About the causes & perpetrators¶
#gw_data[["perpetrator_type", "continent", "number_of_victims"]].value_counts()
df_victims_industries = pd.read_csv("victims_by_industry.csv")
df_victims_perp = pd.read_csv("victims_by_perpetrator.csv")
treemap_industries = px.treemap(df_victims_industries,
path=['industry_driver'], values='count', color='industry_driver',
color_discrete_sequence=["#c47f5d", "#817568", "#80958e", "#b4874f", "#7c9a52"],
width=800, height=600)
treemap_perpetrators = px.treemap(df_victims_perp,
path=['perpetrator_type'], values='count', color='perpetrator_type',
color_discrete_sequence=["#004e6f", "#00523e", "#6a5d2c", "#008e64", "#36873c", "#004e6f", "#6a5d2c"],
width=800, height=600)
fig8_traces, fig9_traces = [], []
for trace in range(len(treemap_industries["data"])):
fig8_traces.append(treemap_industries["data"][trace])
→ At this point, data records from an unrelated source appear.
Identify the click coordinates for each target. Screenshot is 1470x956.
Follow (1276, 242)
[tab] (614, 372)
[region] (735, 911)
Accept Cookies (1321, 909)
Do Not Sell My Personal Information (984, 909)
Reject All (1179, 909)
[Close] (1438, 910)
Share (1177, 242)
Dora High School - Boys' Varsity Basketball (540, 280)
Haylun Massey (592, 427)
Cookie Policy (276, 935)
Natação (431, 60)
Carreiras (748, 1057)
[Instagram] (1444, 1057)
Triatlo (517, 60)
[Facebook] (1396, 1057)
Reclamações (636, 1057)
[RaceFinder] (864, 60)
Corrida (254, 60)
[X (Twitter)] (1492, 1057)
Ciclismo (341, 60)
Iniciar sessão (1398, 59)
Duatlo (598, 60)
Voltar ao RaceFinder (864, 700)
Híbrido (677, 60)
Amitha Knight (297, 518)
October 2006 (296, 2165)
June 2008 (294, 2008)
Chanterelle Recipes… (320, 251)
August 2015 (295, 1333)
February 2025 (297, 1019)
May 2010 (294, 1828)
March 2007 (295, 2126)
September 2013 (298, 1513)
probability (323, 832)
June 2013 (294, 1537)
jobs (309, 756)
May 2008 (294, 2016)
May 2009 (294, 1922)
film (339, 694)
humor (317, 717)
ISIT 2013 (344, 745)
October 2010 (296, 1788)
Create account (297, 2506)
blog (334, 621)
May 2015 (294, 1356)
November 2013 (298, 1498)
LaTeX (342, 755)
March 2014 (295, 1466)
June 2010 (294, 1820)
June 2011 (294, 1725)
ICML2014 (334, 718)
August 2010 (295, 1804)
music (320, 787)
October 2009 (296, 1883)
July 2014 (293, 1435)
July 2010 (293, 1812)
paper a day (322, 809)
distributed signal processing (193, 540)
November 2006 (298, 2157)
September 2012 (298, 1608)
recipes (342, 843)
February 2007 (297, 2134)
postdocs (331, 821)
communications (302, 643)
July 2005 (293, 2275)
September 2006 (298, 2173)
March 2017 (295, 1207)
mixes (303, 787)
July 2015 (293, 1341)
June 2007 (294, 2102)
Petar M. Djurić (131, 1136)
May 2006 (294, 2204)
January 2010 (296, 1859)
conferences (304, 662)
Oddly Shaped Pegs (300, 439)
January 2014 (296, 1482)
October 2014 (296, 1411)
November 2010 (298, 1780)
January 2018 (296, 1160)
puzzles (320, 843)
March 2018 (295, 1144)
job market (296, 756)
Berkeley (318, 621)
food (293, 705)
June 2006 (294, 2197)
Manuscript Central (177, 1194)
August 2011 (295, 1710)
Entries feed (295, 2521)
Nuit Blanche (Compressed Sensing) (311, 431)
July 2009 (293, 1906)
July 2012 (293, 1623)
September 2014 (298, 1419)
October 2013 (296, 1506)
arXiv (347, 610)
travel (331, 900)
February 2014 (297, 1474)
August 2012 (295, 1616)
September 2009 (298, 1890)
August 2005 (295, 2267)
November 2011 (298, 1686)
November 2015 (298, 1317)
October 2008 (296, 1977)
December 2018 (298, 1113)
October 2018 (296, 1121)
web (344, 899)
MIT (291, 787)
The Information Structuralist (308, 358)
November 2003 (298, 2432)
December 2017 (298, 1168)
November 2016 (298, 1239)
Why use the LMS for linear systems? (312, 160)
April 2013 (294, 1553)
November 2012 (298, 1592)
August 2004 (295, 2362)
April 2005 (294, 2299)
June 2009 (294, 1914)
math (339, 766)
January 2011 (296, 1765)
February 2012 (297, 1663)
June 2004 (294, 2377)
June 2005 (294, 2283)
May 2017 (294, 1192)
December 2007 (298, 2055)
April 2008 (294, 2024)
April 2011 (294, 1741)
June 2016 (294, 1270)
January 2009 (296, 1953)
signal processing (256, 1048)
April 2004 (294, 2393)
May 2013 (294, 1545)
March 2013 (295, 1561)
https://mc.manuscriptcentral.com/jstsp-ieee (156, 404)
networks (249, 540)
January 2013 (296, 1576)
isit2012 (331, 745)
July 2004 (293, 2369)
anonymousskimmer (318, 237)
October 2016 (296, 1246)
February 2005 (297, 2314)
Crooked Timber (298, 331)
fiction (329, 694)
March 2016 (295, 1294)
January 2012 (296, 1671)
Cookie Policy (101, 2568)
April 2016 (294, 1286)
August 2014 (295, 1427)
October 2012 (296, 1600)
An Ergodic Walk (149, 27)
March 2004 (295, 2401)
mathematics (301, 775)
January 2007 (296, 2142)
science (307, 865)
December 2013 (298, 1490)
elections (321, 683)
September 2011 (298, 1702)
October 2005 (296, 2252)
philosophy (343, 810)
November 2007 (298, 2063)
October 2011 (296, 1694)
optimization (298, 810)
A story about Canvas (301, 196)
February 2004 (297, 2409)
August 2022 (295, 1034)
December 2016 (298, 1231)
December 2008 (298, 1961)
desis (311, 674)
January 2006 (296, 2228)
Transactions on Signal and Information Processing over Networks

for trace in range(len(treemap_perpetrators["data"])):
fig9_traces.append(treemap_perpetrators["data"][trace])
fig_causes = make_subplots(specs=[[{"type": "domain"}, {"type": "domain"}]],
cols=2, rows=1,
column_widths=[0.5, 0.5])
for traces in fig8_traces:
fig_causes.add_trace(traces, row=1, col=1)
for traces in fig9_traces:
fig_causes.add_trace(traces, row=1, col=2)
fig_causes.update_layout(
template="plotly_white",
title="Indentified perpetrators are mostly hitmen in America(s), armed forces in Asia, private military actors in Africa (data source: www.globalwitness.org)",
xaxis= {"title": ''},
showlegend=True,
margin=dict(r=25, t=40, b=0, l=0)
)
fig_causes.update_layout(
autosize=False,
width=1300,
height=500)
fig_causes.show()
Attacks over time¶
df_victims_year_continents = pd.read_csv("victims_by_year_continent.csv")
yearly_continent = px.area(df_victims_year_continents, template="plotly_white",
x='year', y='count', color="continent",
color_discrete_sequence=["#b48ead", "#a3be8c", "#ebcb8b", "#81a1c1", "#d08770"],
title="Between 2012 and 2021 attacks increased, with Americas suffering the most attacks.",
width=1100, height=600)
yearly_continent.show()
The lethal attacks against land defenders are either getting more frequent or better documented (or both). 2013-2014 shows the start of an increase for attacks in Asia and 2014-2015 shows the start of an increase for attacks in Africa.
At a time where the consequences of the climate emergency get even more visible, some corporations double down on resources extraction (fossil-fuel, minerals),
deforestation for large scale agriculture... The land defenders (mostly indigenous people in Brazil, Colombia and The Philippines) are at increased risk for their lives.